>> Begin DOCUMENT TEXT

In [3]:
import os
import shutil
from tqdm import tqdm  # Import the tqdm library

def process_images(input_txt, search_folder, target_folder, output_txt):
    """
    Process the input text file, search for images, copy found images, and update the text file.

    Args:
    - input_txt (str): Path to the input text file.
    - search_folder (str): Root directory to search for images.
    - target_folder (str): Destination folder to copy images.
    - output_txt (str): Path to save the updated text file.
    """
    with open(input_txt, 'r') as file:
        lines = file.readlines()

    updated_lines = []
    os.makedirs(target_folder, exist_ok=True)

    # Initialize tqdm progress bar for the number of lines
    with tqdm(total=len(lines), desc="Processing lines", unit="line") as pbar:
        for line in lines:
            parts = line.strip().split()
            updated_parts = [parts[0]]  # Keep the initial number (e.g., "1")

            for image_name in parts[1:]:
                image_found = False
                for root, _, files in os.walk(search_folder):
                    if f"{image_name}.jpg" in files:
                        image_found = True
                        source_path = os.path.join(root, f"{image_name}.jpg")
                        destination_path = os.path.join(target_folder, f"{image_name}.jpg")
                        shutil.copy2(source_path, destination_path)  # Copy image to target folder
                        break

                if image_found:
                    updated_parts.append(image_name)  # Keep image name if found

            if len(updated_parts) > 1:  # Keep line only if there are images left
                updated_lines.append(" ".join(updated_parts) + "\n")
            
            pbar.update(1)  # Update the progress bar

    # Write the updated lines back to the output text file
    with open(output_txt, 'w') as file:
        file.writelines(updated_lines)

    print("Processing completed.")

In [4]:
# Example usage
input_txt = "polyvore/fashion_compatibility_prediction.txt"  # Path to the input text file
search_folder = "Sorted"  # Root folder containing subdirectories with images
target_folder = "Cleaned"  # Destination folder for found images
output_txt = "Cleaned/output.txt"  # Path to save the updated text file
num_threads = 8  # Number of threads to use
process_images(input_txt, search_folder, target_folder, output_txt)

Processing lines: 100%|████████████████████████████████████████████████████████| 7076/7076 [1:07:06<00:00,  1.76line/s]

Processing completed.





In [7]:
with open(output_txt, 'r') as file:
    lines = file.readlines()

    # Filter out lines where there is only one item after the initial number
    lines = [line for line in lines if len(line.strip().split()) > 2]

    # Write the filtered lines back to the output file
    with open(output_txt, 'w') as file:
        file.writelines(lines)

    print("Processing completed.")

Processing completed.


In [11]:
from pathlib import Path
from rembg import remove, new_session
import os
from tqdm import tqdm  # Import tqdm for the progress bar

print("Started")
providers = ['CUDAExecutionProvider']
session = new_session(providers=providers)

# Ensure the output directory exists
os.makedirs("BackgroundRemoved", exist_ok=True)

# Get all JPG files from the directory
image_files = list(Path('Cleaned').glob('*.jpg'))

# Create a tqdm iterator to show progress
for file in tqdm(image_files, desc="Processing images", unit="image"):
    input_path = str(file)
    output_path = os.path.join("BackgroundRemoved", file.name)  # Fix output path

    try:
        with open(input_path, 'rb') as i:
            with open(output_path, 'wb') as o:
                input_data = i.read()  # Read image in binary mode
                output_data = remove(input_data, session=session)  # Process the image
                o.write(output_data)  # Write the output to the new file
    except Exception as e:
        print(f"Error processing {input_path}: {e}")


Started


Processing images: 100%|██████████████████████████████████████████████████████| 8850/8850 [1:02:58<00:00,  2.34image/s]

>> End DOCUMENT TEXT

### CHALLENGES
a) In the notebook, condense the docstring beginning "Process the input text file" into a short list that keeps its main facts.
b) According to the notebook, how many lines did the first processing run work through?
c) Reproduce everything in the notebook from "- search_folder (str): Root" down to "os.makedirs(target_folder, exist_ok=True)".

>> Begin DATA

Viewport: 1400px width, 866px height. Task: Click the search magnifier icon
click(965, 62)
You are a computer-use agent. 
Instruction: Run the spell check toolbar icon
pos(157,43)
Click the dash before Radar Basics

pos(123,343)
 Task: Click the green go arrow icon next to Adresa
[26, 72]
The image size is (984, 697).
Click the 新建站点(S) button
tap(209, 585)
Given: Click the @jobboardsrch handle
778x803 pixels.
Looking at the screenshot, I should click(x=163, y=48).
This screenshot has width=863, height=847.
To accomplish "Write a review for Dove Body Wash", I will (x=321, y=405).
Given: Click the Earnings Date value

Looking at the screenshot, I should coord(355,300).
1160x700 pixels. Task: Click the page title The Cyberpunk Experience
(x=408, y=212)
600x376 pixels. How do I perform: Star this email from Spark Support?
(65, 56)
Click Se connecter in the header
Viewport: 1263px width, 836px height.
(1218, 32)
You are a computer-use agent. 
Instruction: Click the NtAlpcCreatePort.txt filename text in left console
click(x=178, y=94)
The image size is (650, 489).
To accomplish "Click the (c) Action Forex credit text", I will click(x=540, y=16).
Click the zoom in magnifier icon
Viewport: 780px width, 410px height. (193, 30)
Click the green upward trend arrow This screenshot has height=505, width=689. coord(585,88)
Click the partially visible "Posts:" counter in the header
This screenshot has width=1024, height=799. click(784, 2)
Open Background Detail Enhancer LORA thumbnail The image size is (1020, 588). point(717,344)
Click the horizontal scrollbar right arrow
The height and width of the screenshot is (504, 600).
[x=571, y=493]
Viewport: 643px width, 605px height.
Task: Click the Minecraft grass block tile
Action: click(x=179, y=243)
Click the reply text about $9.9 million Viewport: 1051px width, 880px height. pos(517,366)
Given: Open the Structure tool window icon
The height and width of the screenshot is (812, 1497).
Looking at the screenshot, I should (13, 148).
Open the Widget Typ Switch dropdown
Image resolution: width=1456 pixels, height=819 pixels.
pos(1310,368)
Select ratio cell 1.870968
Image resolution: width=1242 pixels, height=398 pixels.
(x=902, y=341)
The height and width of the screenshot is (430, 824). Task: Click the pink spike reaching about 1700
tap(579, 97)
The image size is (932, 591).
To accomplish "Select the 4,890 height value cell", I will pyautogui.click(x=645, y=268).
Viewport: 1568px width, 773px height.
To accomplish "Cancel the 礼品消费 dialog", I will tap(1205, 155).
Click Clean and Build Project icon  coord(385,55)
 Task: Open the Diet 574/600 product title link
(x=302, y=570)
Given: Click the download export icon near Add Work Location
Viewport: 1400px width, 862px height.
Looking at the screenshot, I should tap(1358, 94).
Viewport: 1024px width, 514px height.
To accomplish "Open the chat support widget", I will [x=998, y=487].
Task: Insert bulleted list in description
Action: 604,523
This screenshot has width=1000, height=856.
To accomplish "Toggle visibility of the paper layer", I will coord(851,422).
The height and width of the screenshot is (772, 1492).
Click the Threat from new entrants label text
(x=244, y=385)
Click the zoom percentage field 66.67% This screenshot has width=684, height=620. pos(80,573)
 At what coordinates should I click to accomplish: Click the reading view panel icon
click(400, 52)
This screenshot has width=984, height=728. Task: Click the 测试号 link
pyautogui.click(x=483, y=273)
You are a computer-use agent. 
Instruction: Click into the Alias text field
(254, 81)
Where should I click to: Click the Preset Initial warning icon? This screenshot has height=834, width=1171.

>> End DATA

### SOLVED TASKS
a)
- Purpose: reads the input text file, searches for images, copies the ones found, and updates the text file.
- input_txt: path to the input text file
- search_folder: root directory searched for images
- target_folder: destination folder for copied images
- output_txt: path where the updated text file is saved

b) 7076 lines.

c)
- search_folder (str): Root directory to search for images.
    - target_folder (str): Destination folder to copy images.
    - output_txt (str): Path to save the updated text file.
    """
    with open(input_txt, 'r') as file:
        lines = file.readlines()

    updated_lines = []
    os.makedirs(target_folder, exist_ok=True)